Poet Sharon Charde on grief, memory and ‘What’s After Making Love’

Poet Sharon Charde on grief, memory and ‘What’s After Making Love’

Poet Sharon Charde will be discussing her new collection of poetry, ‘What’s After Making Love’ at The White Hart on Feb. 1.

Hedi Charde

Poet Sharon Charde will appear at The White Hart Inn in Salisbury on Sunday, Feb. 1, as part of the White Hart Speaker Series, in conversation with poet Sally van Doren, to discuss Charde’s new collection, “What’s After Making Love.” The event is free, with registration requested.

The book traces a woman’s life from childhood through marriage, motherhood, and maturity, but its emotional core emerges from the death of Charde’s son, Geoff.

“Life is no longer ordinary once one has experienced grief,” said Charde. After his death, she said, grief felt “like a heavy marble coat I’d been sentenced to wear — forever,” raw and invasive, altering every experience. When a friend’s child asked if she and her husband would ever be happy again, her answer was simple: “Not for a long time.”

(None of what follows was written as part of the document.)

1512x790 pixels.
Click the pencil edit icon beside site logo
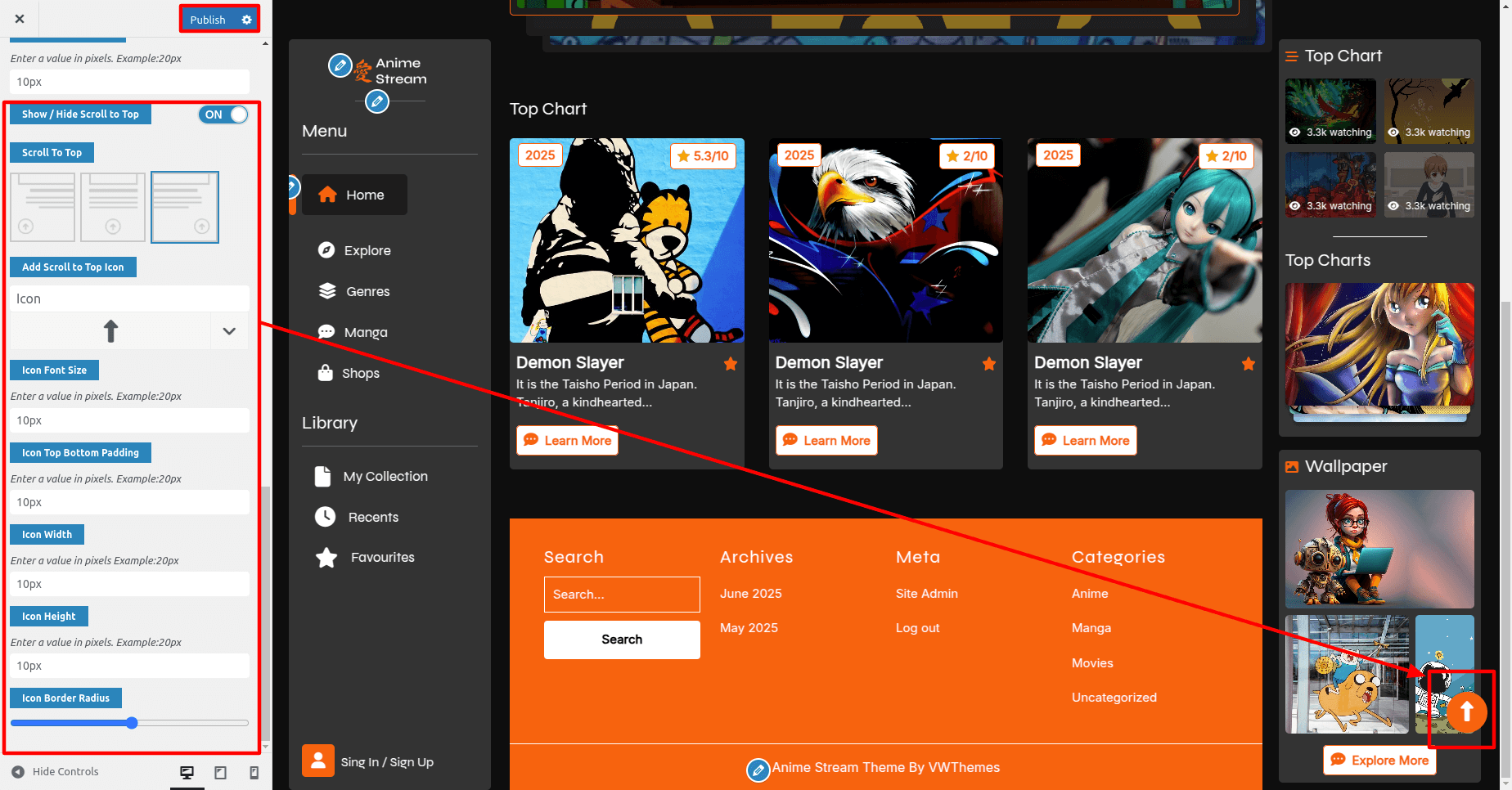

The poems do not suggest grief fades. Instead, they reflect how it changes shape. “After some years — and this takes much work — I learned to carry grief differently,” said Charde, describing how support from family and friends, therapy, prayer and writing allowed her to keep going. Loss, she shared, made life more fragile but also more vivid, sharpening her appreciation for love, deepening her marriage, and making ordinary moments more poignant. Poetry became a way to “take the inchoate and shape it into something outside myself — my poems, prayers for healing.”

The collection’s title grew from a poem written many years ago, reflecting on love as both joy and risk. “Everything comes after making love,” Charde said. The phrase became, for her, “an umbrella under which all could fall,” a way to hold the whole of a life without simplifying it.

Memory, too, plays a central role in the book. Charde distinguishes between factual memory and what she calls the memory of the spirit, shaped by emotion and time. “Memory is unreliable,” she said, but poetry allows it to be burnished into meaning. Writing, for her, remains a mysterious process: “I never know what will come when I sit down with paper and pen.”

Charde will be joined by Sally van Doren, a longtime friend and colleague she first met at a poetry workshop in Squaw Valley in 1999. Their conversation will reflect years of shared literary community, teaching, creative practice and will include readings from the book and questions from the audience.

The event is at 2 p.m. at The White Hart Inn, 15 Undermountain Road, Salisbury.